■ GIVEN RECORDS
--------------------
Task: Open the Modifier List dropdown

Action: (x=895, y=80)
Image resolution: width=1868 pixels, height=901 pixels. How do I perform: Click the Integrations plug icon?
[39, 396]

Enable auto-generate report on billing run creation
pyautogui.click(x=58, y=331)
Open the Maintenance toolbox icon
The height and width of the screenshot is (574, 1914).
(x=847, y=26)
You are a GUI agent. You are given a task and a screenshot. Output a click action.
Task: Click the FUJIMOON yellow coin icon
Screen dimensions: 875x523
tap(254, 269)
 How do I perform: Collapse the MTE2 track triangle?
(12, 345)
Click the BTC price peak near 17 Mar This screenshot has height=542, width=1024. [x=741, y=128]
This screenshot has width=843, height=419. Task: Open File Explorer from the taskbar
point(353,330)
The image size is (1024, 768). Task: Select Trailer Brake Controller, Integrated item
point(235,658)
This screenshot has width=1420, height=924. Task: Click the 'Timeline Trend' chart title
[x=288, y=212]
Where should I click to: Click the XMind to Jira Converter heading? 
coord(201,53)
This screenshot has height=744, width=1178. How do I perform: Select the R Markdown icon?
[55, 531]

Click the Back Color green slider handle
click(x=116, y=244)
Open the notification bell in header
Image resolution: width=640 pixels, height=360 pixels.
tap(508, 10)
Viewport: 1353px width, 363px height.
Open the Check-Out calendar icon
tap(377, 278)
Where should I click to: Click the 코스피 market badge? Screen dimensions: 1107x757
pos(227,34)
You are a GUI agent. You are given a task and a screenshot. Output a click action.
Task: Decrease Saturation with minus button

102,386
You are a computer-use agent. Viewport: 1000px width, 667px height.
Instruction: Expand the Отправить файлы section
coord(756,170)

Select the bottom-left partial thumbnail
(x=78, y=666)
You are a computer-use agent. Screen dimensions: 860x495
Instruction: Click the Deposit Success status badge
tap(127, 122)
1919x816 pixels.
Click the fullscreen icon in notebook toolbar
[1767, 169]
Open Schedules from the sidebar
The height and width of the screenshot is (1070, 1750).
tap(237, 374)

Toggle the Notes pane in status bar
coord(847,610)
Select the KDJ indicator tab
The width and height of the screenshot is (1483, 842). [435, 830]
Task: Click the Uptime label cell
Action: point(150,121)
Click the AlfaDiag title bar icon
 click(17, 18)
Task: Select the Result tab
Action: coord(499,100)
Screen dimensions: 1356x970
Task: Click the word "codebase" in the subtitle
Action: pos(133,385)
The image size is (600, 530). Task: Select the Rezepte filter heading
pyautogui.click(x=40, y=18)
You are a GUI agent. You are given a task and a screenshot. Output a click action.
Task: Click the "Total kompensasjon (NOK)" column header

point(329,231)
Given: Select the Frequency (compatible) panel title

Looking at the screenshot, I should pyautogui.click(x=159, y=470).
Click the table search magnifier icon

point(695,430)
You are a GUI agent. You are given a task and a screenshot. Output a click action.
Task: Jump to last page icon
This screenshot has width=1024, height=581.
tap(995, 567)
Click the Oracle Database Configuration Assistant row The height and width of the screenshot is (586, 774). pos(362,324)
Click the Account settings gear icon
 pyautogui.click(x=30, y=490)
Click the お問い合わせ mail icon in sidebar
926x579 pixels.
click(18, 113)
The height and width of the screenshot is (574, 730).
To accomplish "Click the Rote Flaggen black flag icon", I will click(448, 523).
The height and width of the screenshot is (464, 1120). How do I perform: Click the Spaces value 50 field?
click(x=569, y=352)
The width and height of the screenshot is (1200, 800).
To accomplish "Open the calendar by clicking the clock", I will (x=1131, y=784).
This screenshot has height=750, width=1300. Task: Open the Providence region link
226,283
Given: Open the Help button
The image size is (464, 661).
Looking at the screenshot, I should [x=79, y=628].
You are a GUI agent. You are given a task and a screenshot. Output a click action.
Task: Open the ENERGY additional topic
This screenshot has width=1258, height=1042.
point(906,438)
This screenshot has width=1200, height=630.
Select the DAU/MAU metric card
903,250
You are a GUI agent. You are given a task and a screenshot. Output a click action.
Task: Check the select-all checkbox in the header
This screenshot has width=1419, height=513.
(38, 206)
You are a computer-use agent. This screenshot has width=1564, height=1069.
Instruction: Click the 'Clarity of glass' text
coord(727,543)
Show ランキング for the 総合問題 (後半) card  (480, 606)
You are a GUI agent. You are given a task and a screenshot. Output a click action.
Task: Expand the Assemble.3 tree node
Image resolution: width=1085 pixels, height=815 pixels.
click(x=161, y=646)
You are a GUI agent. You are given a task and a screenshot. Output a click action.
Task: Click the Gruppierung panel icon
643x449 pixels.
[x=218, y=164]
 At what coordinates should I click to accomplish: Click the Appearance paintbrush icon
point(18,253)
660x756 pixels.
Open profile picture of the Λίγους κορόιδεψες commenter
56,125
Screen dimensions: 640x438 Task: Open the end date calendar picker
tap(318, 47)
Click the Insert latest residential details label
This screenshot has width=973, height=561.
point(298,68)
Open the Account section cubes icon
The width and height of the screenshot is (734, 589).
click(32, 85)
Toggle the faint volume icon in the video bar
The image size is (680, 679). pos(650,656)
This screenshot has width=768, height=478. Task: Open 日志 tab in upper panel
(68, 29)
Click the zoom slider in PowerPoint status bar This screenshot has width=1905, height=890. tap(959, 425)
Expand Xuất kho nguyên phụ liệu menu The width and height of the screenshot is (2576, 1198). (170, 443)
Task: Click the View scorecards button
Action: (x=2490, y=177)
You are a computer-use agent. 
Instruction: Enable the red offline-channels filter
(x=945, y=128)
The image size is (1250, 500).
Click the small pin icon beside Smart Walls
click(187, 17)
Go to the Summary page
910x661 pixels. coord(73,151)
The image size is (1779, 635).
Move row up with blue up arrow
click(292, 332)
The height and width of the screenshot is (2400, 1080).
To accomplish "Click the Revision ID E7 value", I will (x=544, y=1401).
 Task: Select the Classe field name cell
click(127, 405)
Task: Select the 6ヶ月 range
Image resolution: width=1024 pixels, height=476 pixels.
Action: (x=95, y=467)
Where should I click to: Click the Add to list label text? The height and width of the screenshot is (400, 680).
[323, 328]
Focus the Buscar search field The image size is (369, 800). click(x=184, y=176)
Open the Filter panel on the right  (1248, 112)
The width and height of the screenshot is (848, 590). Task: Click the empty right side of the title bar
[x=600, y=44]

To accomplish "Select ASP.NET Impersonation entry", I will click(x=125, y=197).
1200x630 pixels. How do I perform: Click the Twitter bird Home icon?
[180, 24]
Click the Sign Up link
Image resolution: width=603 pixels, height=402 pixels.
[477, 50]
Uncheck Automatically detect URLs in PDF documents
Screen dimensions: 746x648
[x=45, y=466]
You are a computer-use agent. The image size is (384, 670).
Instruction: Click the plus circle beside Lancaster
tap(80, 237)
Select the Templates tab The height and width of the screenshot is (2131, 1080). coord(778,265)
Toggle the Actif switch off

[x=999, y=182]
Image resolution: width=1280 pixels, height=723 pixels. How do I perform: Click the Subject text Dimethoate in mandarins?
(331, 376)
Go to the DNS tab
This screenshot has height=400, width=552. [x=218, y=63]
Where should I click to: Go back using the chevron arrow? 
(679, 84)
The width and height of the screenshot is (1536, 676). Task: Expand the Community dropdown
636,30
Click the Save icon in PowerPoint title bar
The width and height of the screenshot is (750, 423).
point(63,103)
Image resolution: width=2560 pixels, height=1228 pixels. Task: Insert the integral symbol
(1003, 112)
--------------------
Reproduce the items verbatim, from the line with "Where should I click to: Click the 코스피" up to and including the line with "tap(995, 567)".

Where should I click to: Click the 코스피 market badge? Screen dimensions: 1107x757
pos(227,34)
You are a GUI agent. You are given a task and a screenshot. Output a click action.
Task: Decrease Saturation with minus button

102,386
You are a computer-use agent. Viewport: 1000px width, 667px height.
Instruction: Expand the Отправить файлы section
coord(756,170)

Select the bottom-left partial thumbnail
(x=78, y=666)
You are a computer-use agent. Screen dimensions: 860x495
Instruction: Click the Deposit Success status badge
tap(127, 122)
1919x816 pixels.
Click the fullscreen icon in notebook toolbar
[1767, 169]
Open Schedules from the sidebar
The height and width of the screenshot is (1070, 1750).
tap(237, 374)

Toggle the Notes pane in status bar
coord(847,610)
Select the KDJ indicator tab
The width and height of the screenshot is (1483, 842). [435, 830]
Task: Click the Uptime label cell
Action: point(150,121)
Click the AlfaDiag title bar icon
 click(17, 18)
Task: Select the Result tab
Action: coord(499,100)
Screen dimensions: 1356x970
Task: Click the word "codebase" in the subtitle
Action: pos(133,385)
The image size is (600, 530). Task: Select the Rezepte filter heading
pyautogui.click(x=40, y=18)
You are a GUI agent. You are given a task and a screenshot. Output a click action.
Task: Click the "Total kompensasjon (NOK)" column header

point(329,231)
Given: Select the Frequency (compatible) panel title

Looking at the screenshot, I should pyautogui.click(x=159, y=470).
Click the table search magnifier icon

point(695,430)
You are a GUI agent. You are given a task and a screenshot. Output a click action.
Task: Jump to last page icon
This screenshot has width=1024, height=581.
tap(995, 567)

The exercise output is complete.